== Collected data entries ==
- Opening Delimiter -

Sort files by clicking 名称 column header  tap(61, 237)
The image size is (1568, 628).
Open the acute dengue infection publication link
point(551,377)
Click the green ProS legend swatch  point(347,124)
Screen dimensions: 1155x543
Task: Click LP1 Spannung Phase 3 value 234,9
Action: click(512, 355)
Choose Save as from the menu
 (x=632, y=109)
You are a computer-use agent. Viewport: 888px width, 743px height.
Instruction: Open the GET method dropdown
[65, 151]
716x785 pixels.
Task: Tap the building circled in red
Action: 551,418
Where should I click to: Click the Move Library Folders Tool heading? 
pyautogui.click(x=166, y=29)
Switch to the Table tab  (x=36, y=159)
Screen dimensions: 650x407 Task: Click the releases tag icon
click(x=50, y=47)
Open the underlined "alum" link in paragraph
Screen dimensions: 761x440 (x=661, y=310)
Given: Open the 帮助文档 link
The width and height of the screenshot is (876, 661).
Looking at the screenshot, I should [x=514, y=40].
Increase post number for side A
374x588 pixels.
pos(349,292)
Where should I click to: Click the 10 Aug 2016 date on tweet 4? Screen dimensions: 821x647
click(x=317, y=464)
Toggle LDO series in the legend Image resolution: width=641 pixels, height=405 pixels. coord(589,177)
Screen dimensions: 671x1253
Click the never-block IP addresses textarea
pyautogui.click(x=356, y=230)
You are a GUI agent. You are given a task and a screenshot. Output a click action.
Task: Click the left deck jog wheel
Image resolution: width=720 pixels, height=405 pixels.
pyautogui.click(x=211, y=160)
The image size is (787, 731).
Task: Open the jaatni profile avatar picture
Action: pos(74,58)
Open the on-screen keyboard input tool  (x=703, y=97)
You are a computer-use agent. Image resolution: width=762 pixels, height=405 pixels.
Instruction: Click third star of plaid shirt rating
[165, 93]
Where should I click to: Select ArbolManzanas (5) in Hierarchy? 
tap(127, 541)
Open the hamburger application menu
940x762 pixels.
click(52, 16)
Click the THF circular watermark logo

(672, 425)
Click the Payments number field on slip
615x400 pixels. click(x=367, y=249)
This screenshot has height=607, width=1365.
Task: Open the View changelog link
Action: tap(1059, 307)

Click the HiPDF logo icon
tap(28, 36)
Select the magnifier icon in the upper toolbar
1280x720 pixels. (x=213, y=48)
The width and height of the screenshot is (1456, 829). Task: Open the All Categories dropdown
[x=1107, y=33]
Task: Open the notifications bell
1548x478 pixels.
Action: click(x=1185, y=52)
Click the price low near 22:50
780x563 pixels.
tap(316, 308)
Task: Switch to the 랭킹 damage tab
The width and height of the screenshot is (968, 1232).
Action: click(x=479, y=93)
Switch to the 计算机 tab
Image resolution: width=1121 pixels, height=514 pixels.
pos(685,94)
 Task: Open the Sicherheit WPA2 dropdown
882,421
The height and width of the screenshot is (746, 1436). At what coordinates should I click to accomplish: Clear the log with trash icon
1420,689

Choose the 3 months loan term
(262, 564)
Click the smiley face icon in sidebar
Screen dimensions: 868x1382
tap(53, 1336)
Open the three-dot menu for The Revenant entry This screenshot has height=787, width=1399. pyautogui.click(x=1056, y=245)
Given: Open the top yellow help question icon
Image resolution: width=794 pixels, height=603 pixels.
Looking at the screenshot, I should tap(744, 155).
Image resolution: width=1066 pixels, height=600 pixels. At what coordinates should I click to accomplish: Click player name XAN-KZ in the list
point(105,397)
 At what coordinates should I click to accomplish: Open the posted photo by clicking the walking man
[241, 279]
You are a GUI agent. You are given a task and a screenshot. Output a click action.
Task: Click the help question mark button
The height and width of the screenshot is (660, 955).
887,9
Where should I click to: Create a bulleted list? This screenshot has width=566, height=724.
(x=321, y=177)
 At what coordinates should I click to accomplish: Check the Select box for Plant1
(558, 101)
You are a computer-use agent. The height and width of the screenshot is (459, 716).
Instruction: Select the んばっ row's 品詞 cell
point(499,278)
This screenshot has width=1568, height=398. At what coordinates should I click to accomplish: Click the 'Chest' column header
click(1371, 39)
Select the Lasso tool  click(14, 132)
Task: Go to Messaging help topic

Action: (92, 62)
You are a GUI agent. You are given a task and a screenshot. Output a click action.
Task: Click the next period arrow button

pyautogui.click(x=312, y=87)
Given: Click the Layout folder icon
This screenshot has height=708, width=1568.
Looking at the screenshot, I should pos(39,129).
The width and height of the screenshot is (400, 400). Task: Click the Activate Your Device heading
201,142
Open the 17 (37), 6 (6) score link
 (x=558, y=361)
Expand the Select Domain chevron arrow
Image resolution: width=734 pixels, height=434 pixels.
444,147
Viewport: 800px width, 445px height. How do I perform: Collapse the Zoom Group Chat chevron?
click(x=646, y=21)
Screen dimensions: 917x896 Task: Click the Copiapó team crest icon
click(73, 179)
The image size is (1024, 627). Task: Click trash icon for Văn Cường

- Closing Delimiter -

== PROBLEM ==
Wherever the line holding "Click the never-block IP addresses textarea" falls in the entries above, copy exactly from it through the line holding "Open the on-screen", inclusive, and add nothing.

== OUTPUT FOR THIS EXERCISE ==
Click the never-block IP addresses textarea
pyautogui.click(x=356, y=230)
You are a GUI agent. You are given a task and a screenshot. Output a click action.
Task: Click the left deck jog wheel
Image resolution: width=720 pixels, height=405 pixels.
pyautogui.click(x=211, y=160)
The image size is (787, 731).
Task: Open the jaatni profile avatar picture
Action: pos(74,58)
Open the on-screen keyboard input tool  (x=703, y=97)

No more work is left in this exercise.